Sacred survival, worship into expressions

Sacred survival, worship into expressions

Sacred Survival, an art exhibition that is to go on till May 21, featuring the works of 7 Thangka and Paubha artists at Siddhartha Art Gallery, Baber Mahal Revisited Courtyard Complex was inaugurated on Friday. Michael Gordon, the curator of the exhibition, is an American artist who has been in Nepal for nearly a year now on a Fulbright student grant studying and exploring his field of interest that are Thangka and Paubha.

Historically, these art pieces were not produced as expressions of creative human instincts, but rather as essential tools of worship. Today, however, it is not meant to serve religious purposes; it is no longer confined to a hereditary lineage. On the contrary, it proudly embodies an important dimension of contemporary ‘Nepali Art’: individual expression.

The exhibition is divided into two floors. Downstairs, the unfinished paintings reveal the process of Thangka and Paubha painting, acknowledging the daily craft of those who make them. Upstairs, the artists’ stories, collected and translated, ask those who come to pause, sit down, and listen to a reality too often overlooked via an audio-visual set-up equipped with multiple screens and headphones. The second segment of the exhibition is what really sets it apart from others that have displayed similar works or addressed similar themes.

Once a visitor puts on the headphones the person ceases to be a unit of the audience and, instead, morphs into a whole new identity entering a surreal set-up where in the visitor is permitted and, more importantly, welcome to walk into the personal lives of the seven artists to observe the intricate traditional process of birthing the art pieces.

This virtual interaction between the audience and the artisan eliminates the otherwise consistent existence of the ever-looming barrier between one that creates and one that consumes. It also reiterates the theme of the exhibition and Gordon’s central idea: to exhibit the tension between an art market fueled by mass consumption and the traditional practice striving to protect its heritage. 

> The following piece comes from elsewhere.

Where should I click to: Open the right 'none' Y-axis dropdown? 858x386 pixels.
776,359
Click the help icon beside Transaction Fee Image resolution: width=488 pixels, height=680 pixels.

Sacred Survival examines the practices of seven contemporary Thangka and Paubha painters working and living in the Kathmandu Valley. The artists are Lok Chitrakar, Muna Moktan, Sonam Dolma, Tularam Lama, Bhim Thapa, Karma Rinchhen Gurung and Tenzin Norbu. These artists look deeply woven into the social fabric of their communities; it is hard to tell where the art stops and life begins.

For some, the craft is a way of maintaining cultural and spiritual lineage. For others redefining not only what is painted, but who gets to paint affirms the rapid democratization of the art form. For all of them, the paintings are a means of sacred survival, rewriting the terms of authenticity to reflect an ever changing present.

To offer a more holistic experience to the viewers Gordon provides several copies of a printed document that explains Paubha and Thangka as distinctive art forms, the works and struggles of the featured artists as well as the transcripts to their videos being showcased. 

The exhibition has an ambience rich in warmth, intellect and curiosity courtesy of the helpful staff and the multi-cultural spectators. The quintessential interiors of the complex – dreamy benches surrounded by freshly bloomed flowers and in-house shops – coupled with the reassuring presence of Sangeeta Thapa, Director, Siddhartha Art Gallery, and Gordon himself, who answer any questions visitors may have, significantly add to the overall aesthetic quotient of the exhibition.